My utility function has non-zero terms for preferences of other people. If I asked each one of the 3^^^3 people whether they would prefer a dust speck if it would save someone a horrible fifty-year torture, they (my simulation of them) would say YES in 20*3^^^3-feet letters.
gRR
It wouldn’t follows that it is a good idea, or efficient idea. But it would follow that it is the preferred idea, as calculated by my utility function that has non-zero terms for preferences of other people.
Fortunately, my simulation of other people doesn’t suddenly wish to help an arbitrary person by donating a dollar with 99% transaction cost.
My point was that the “SPECKS!!” answer to the original problem, which is intuitively obvious to (I think) most people here, is not necessarily wrong. It can directly follow from expected utility maximization, if the utility function values the choice of people, even if the choice is “economically” suboptimal.

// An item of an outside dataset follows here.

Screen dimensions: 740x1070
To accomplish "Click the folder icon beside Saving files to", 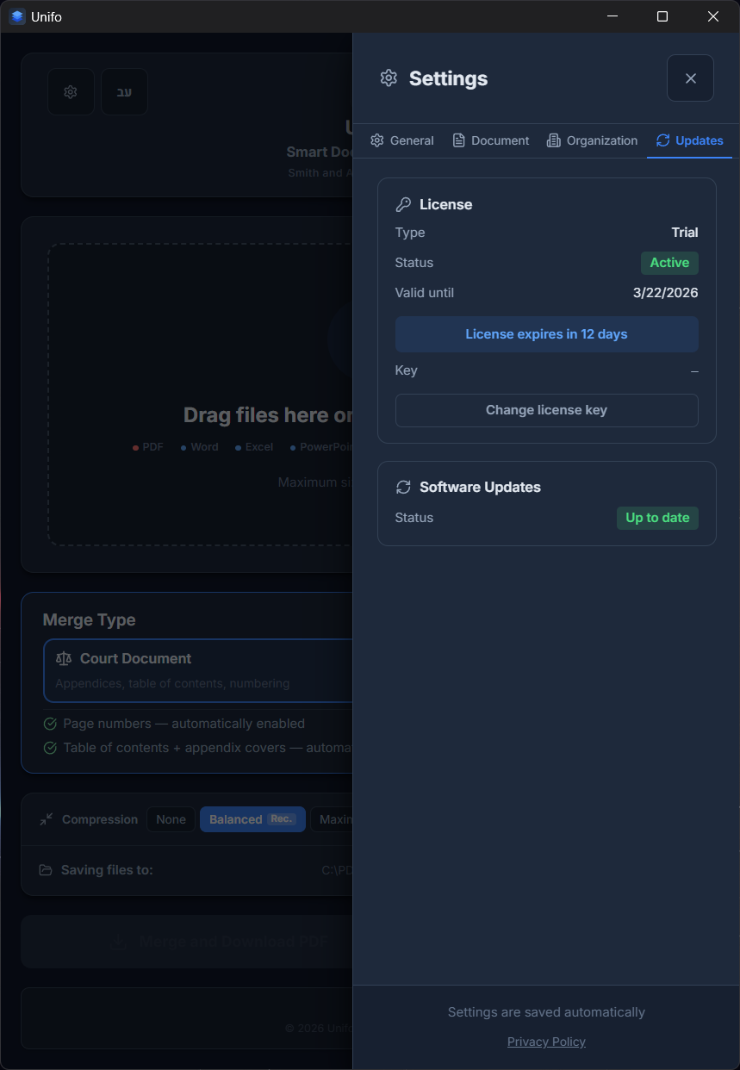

But I am trying to maximize the total utility, just a different one.
Ok, let me put it this way. I will drop the terms for other people’s preferences from my utility function. It is now entirely self-centered. But it still values the good feeling I get if I’m allowed to participate in saving someone from fifty years of torture. The value of this feeling if much more than the miniscule negative utility of a dust speck. Now, assume some reasonable percent of the 3^^^3 people are like me in this respect. Maximizing the total utility for everybody results in: SPECKS!!

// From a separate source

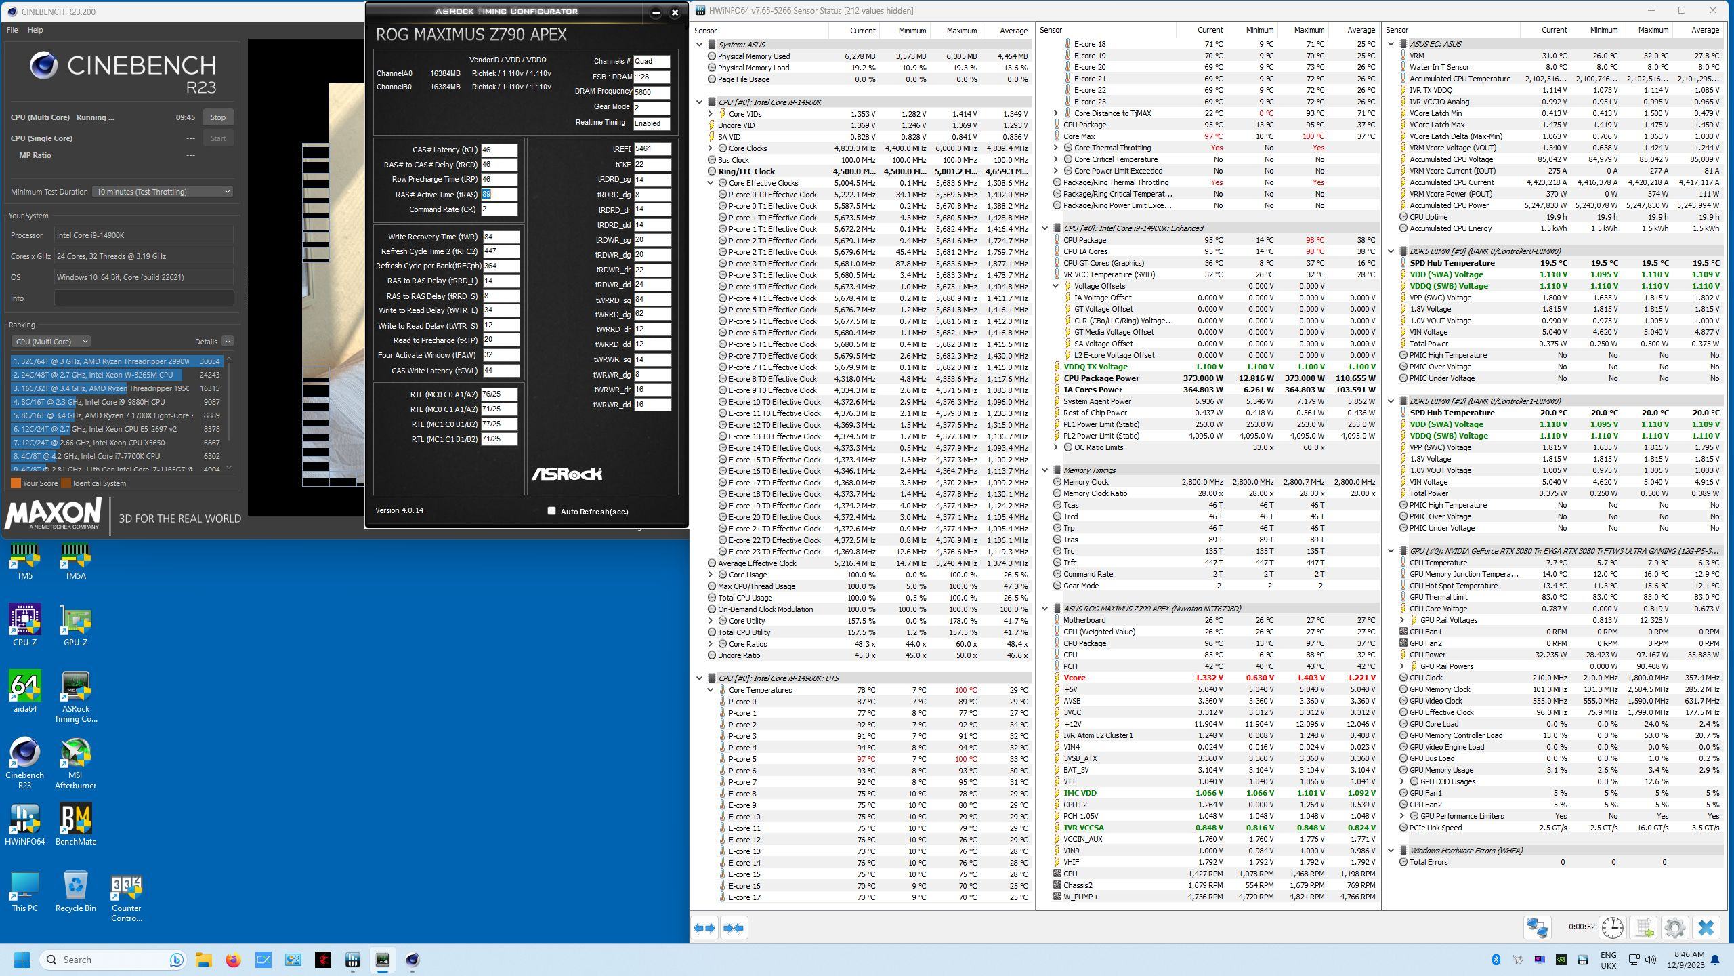1734x976 pixels.
Task: Start logging with the log file icon
Action: [1643, 928]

Now an objection can be stated that by the conditions of the problem, I cannot change the utilities of the 3^^^3 people. They are given and are equal to a miniscule negative value corresponding to the small speck of dust. Evil forces give me the sadistic choice and don’t allow me to share the good news with everyone. Ok. But I can still imagine what the people would have preferred if given a choice. So I add a term for their preference to my utility function. I’m behaving like a representative of people in a government. Or like a Friendly AI trying to implement their CEV.
In other words, Walzer’s Spheres of Justice concept, which states that some trade-offs are morally impermissible, is not really implementable in a utility function.

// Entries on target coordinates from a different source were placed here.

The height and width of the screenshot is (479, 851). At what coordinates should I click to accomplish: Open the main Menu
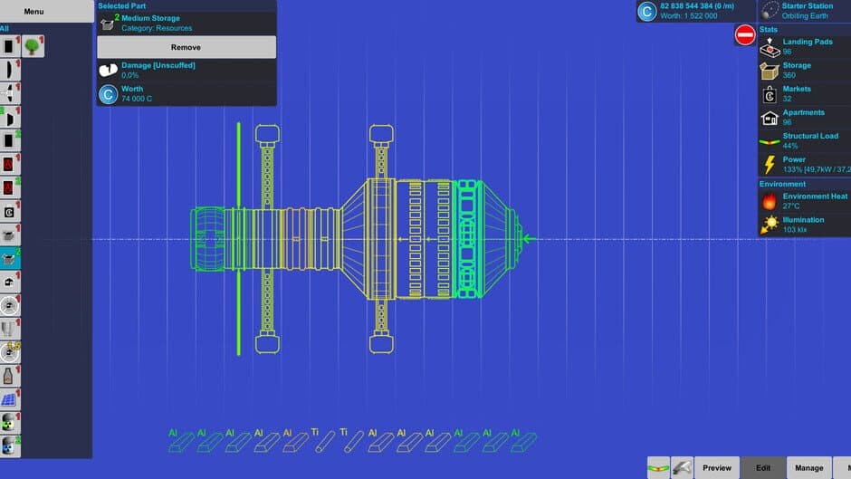point(33,12)
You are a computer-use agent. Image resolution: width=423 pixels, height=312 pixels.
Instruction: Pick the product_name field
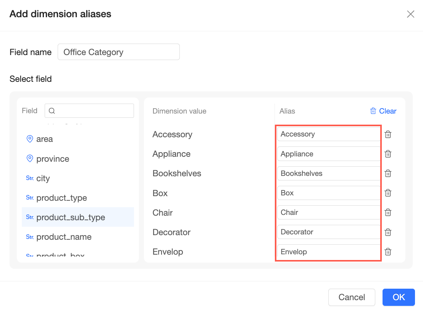[x=64, y=237]
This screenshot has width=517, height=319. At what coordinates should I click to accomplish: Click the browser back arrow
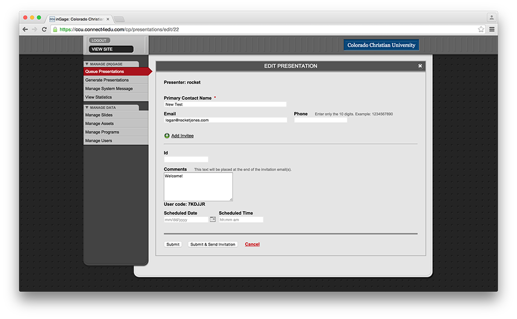(25, 30)
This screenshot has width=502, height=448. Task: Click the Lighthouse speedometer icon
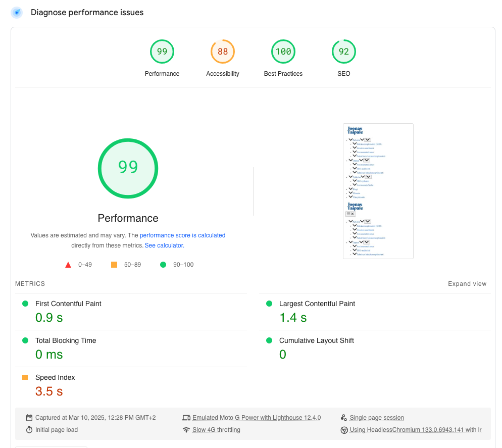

My arguments have nothing to do with Walzer’s Spheres of Justice concept, AFAICT.
Now, assume some reasonable percent of the 3^^^3 people are like me in this respect. Maximizing the total utility for everybody results in: SPECKS!!
The point of picking a number the size of 3^^^3 is that it is so large that this statement is false.
Why would it ever be false, no matter how large the number?
Let S = negated disutility of speck, a small positive number. Let F = utility of good feeling of protecting someone from torture. Let P = the fraction of people who are like me (for whom F is positive), 0 < P ⇐ 1. Then the total utility for N people, no matter what N, is N(PF—S), which is >0 as long as P*F > S.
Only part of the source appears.